━━ Study material ━━

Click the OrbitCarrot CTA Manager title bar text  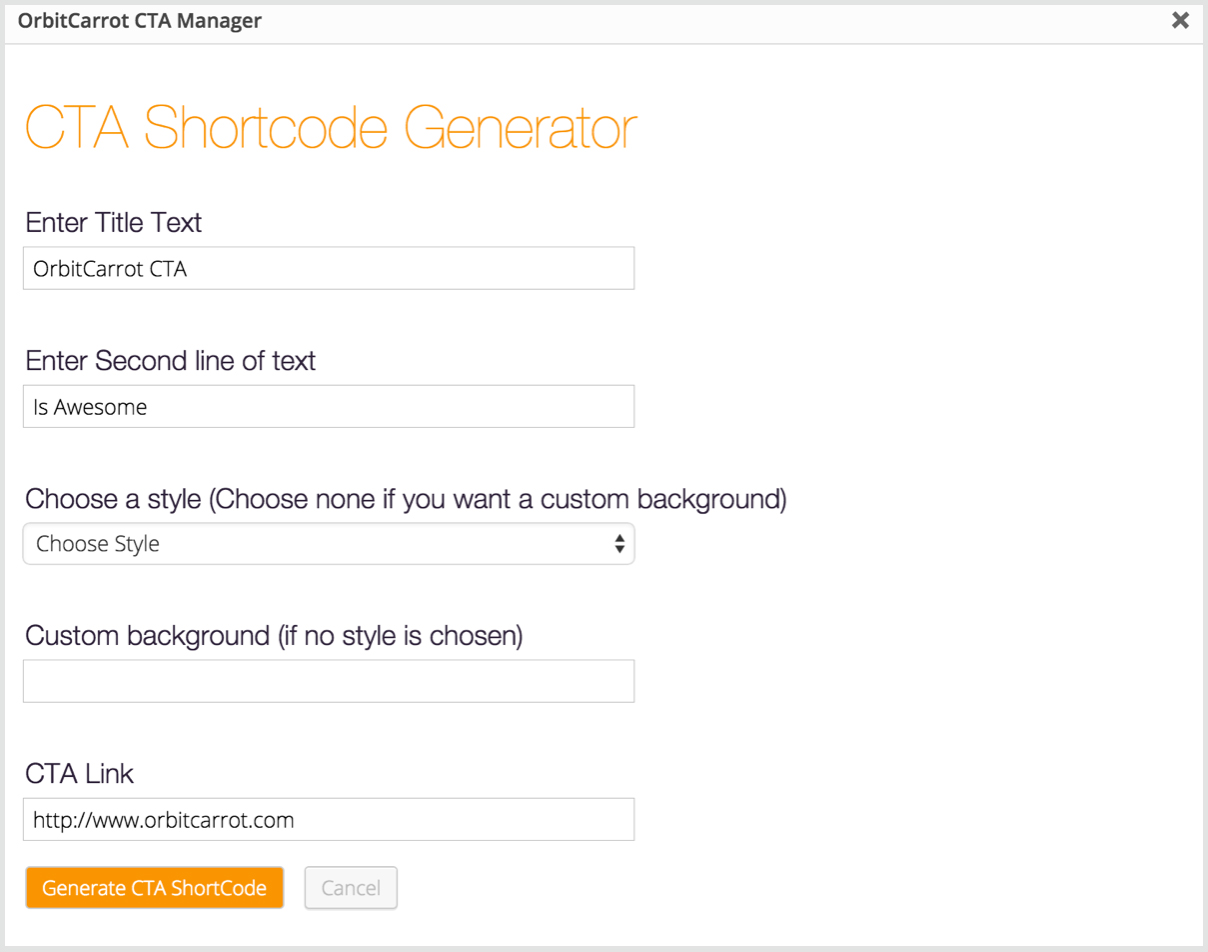click(140, 20)

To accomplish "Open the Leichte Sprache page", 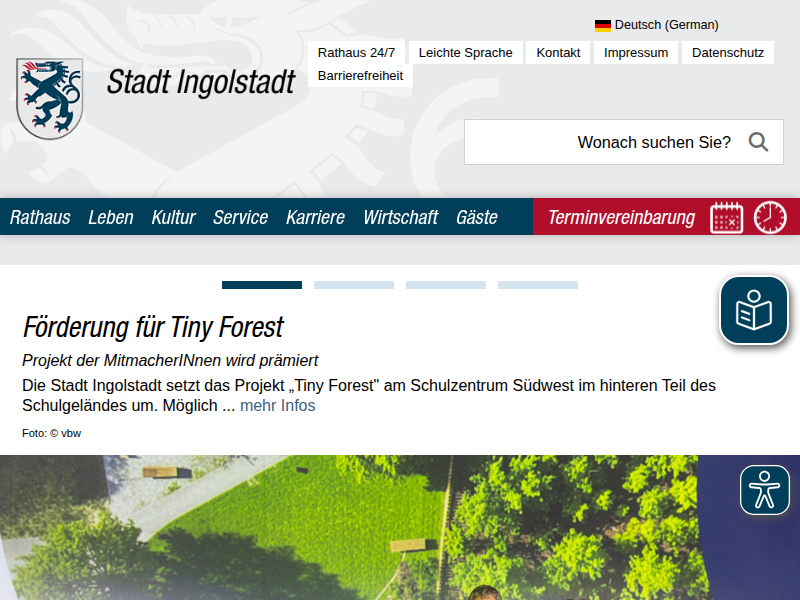I will click(x=465, y=52).
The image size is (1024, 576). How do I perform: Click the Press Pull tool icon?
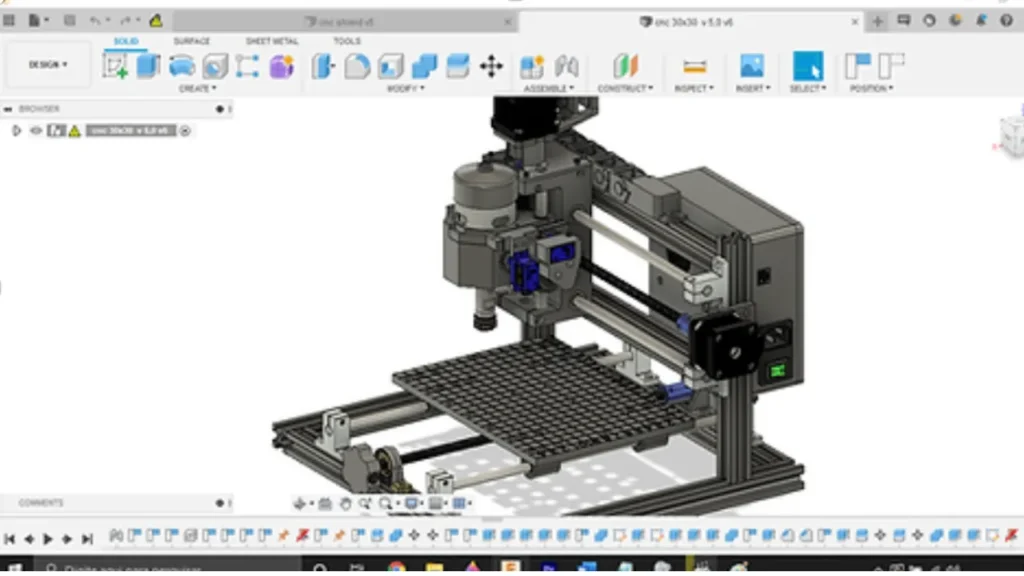323,66
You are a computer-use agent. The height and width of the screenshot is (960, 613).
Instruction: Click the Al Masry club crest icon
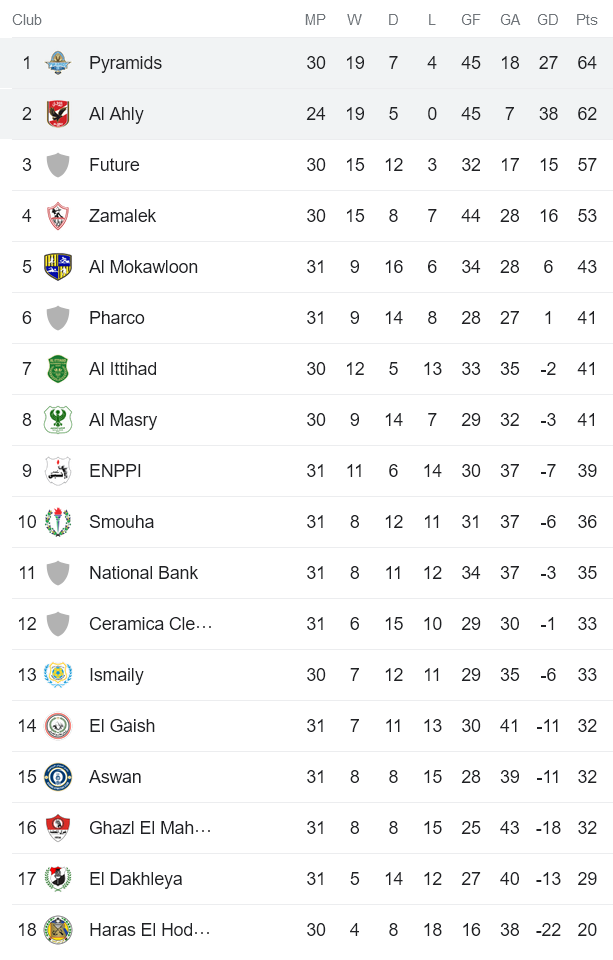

━━━

Leaving every picture out, return the lines from the one containing "The image size" through the last line of the records exactly.

The image size is (1024, 576). How do I perform: Click the Press Pull tool icon?
323,66
You are a computer-use agent. The height and width of the screenshot is (960, 613).
Instruction: Click the Al Masry club crest icon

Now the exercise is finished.